(Dataset entries)
__________________________________________________

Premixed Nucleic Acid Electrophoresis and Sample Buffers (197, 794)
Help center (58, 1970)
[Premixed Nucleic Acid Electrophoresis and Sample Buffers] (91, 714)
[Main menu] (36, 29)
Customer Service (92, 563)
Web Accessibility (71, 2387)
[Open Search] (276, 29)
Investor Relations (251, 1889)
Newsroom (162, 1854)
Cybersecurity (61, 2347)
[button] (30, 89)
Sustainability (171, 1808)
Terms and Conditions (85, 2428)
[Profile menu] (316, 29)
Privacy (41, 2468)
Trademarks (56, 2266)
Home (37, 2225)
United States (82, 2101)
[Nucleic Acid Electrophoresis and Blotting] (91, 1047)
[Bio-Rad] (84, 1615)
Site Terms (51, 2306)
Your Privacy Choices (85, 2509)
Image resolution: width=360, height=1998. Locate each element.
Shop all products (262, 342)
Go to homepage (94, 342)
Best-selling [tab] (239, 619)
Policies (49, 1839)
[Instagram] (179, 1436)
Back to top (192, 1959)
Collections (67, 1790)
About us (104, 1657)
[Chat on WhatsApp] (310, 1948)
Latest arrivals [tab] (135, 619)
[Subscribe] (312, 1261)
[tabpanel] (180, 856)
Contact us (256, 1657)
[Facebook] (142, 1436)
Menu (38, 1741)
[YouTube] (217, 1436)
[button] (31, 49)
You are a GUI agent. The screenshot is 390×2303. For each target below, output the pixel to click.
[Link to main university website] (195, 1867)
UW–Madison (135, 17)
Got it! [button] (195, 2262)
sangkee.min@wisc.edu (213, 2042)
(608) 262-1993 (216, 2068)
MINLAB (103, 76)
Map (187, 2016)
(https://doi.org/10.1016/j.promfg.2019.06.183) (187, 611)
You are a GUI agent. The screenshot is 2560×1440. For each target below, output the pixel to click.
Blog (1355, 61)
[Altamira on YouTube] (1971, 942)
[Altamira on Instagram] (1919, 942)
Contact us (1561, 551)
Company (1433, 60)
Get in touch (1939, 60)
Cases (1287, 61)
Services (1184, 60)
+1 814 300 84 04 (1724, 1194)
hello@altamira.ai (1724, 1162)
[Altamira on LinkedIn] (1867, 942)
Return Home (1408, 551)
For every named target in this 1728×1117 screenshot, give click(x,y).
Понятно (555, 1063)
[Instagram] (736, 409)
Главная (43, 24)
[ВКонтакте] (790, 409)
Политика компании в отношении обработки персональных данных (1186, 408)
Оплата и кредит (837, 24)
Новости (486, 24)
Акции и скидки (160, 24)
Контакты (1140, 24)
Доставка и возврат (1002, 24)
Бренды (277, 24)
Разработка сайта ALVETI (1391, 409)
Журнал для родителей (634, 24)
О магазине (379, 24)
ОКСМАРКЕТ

__________________________________________________

EXERCISE DIRECTIONS:
From the data, pick out every line that includes "below".

TASK SOLUTION:
You are a GUI agent. The screenshot is 390×2303. For each target below, output the pixel to click.
You are a GUI agent. The screenshot is 2560×1440. For each target below, output the pixel to click.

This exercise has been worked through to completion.